From the entries below, copy each line in which the word "Голосование" occurs.

Stored data
╭──

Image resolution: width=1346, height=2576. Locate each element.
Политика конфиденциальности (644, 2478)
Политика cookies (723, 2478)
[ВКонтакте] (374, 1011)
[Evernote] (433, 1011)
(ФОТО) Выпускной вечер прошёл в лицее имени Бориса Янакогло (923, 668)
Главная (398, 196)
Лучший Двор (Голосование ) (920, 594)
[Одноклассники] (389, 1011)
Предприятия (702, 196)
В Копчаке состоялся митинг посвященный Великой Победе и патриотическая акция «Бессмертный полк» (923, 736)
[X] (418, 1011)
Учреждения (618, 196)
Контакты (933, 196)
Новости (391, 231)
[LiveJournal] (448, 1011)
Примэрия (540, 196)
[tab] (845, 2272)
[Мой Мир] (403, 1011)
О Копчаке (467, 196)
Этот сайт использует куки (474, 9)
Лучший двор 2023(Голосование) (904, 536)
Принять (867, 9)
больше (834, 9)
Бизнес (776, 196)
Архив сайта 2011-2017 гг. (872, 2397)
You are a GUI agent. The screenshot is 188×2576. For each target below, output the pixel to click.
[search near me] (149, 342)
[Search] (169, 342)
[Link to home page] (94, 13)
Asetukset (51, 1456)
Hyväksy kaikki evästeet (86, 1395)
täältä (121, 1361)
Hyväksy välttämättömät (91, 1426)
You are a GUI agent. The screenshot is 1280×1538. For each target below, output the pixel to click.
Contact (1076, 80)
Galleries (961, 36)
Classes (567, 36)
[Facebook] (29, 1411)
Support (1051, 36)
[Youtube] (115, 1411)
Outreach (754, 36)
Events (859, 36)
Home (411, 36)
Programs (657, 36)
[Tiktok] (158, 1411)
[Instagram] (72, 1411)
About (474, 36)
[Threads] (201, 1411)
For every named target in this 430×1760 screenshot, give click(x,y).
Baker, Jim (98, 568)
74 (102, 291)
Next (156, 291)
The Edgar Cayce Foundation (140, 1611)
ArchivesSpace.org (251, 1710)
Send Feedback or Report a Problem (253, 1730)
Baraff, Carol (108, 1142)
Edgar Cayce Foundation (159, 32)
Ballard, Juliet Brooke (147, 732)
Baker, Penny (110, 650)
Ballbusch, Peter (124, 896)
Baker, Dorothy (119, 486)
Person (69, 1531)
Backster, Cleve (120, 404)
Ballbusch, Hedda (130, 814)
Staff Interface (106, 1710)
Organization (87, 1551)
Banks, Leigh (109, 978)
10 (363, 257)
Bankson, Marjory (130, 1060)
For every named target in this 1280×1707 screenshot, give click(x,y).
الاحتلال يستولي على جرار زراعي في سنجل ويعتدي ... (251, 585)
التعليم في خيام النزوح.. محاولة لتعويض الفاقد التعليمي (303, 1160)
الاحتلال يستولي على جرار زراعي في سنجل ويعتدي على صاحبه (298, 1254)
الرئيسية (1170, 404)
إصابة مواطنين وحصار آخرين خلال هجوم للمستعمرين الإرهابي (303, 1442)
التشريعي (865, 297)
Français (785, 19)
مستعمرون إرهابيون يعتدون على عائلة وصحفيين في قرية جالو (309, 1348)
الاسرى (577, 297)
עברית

╰──

**Answer to this problem**
Лучший Двор (Голосование ) (920, 594)
Лучший двор 2023(Голосование) (904, 536)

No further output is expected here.